Solubility measurement

The sample size was 50 mm × 50 mm × 0.05 mm (width × length × thickness). The sample films were dried at 60 °C for 24 h and placed in a 250 mL Erlenmeyer flask containing 50 mL of distilled water. The samples were shaken at 25 rpm for 24 h using a shaker (OS-300, Hysc Lab, Scilution Co. Ltd., Nonthaburi, Thailand). The supernatant was filtered and the remaining samples were collected. The residue on the filter paper was dried in a hot-air oven at 80 °C for 24 h. The water solubility percentage was calculated in quintuplicate using Eq. (2)66.

$$\mathrm{Solubility }(\mathrm{\%})=\frac{\mathrm{W}1-\mathrm{W}2 }{\mathrm{W}1}\times 100$$
(2)

where W1 is the initial weight and W2 is the dried weight of the filtered sample.

Contact angle

Drop shape analysis (DSA30E, Kruss Co. Ltd., Hamburg, Germany) was used to observe the water droplet contact angle. Samples were prepared by casting on a clean glass plate. Water was dropped onto the surface of the samples before recording the images at 3 min. Five samples were obtained for each condition.

Fourier transform infrared spectrometer (FTIR)

FTIR (FT/IR-480 plus, Jasco Corp., Japan) was used to observe the reactions in the CSG/LNR/CMC blends.
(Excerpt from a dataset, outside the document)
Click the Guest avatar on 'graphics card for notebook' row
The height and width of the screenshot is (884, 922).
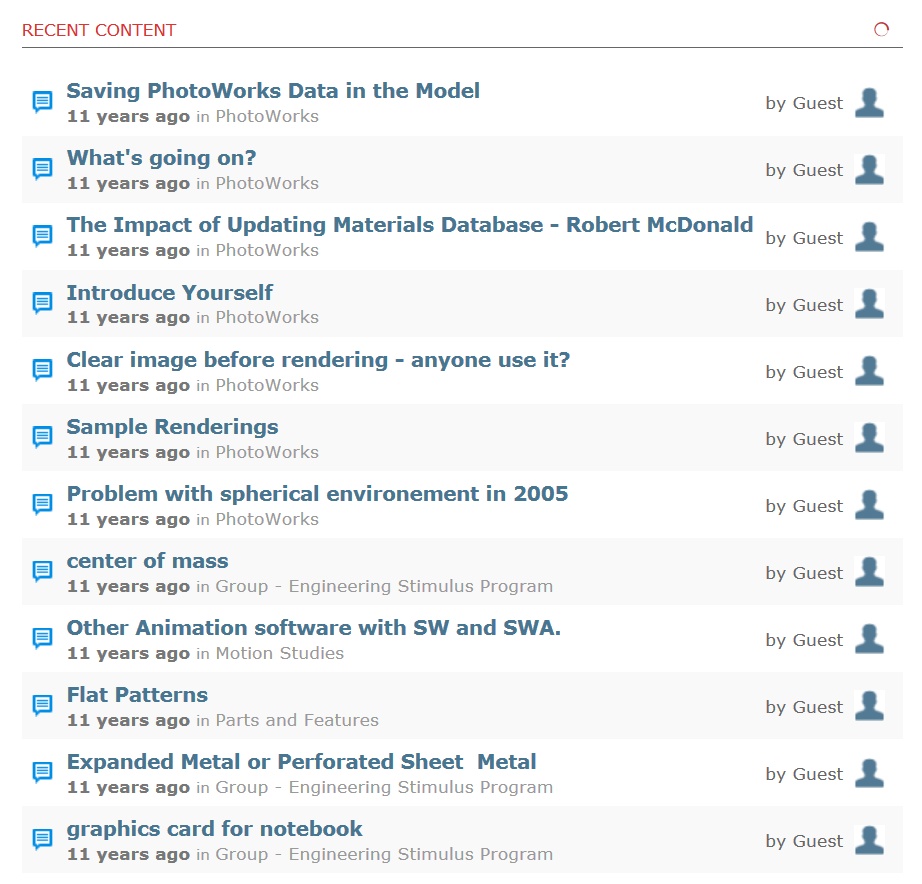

The samples were prepared as thin films using the solution-casting method. The measurement was performed from 600 cm−1 to 4000 cm−1 with a resolution of 4 cm−1.

Statistical analysis

One-way ANOVA using SPSS software was used to analyze the results. Statistically significant differences at a confidence interval of 95% (P < 0.05) were estimated using Duncan’s test over five samples.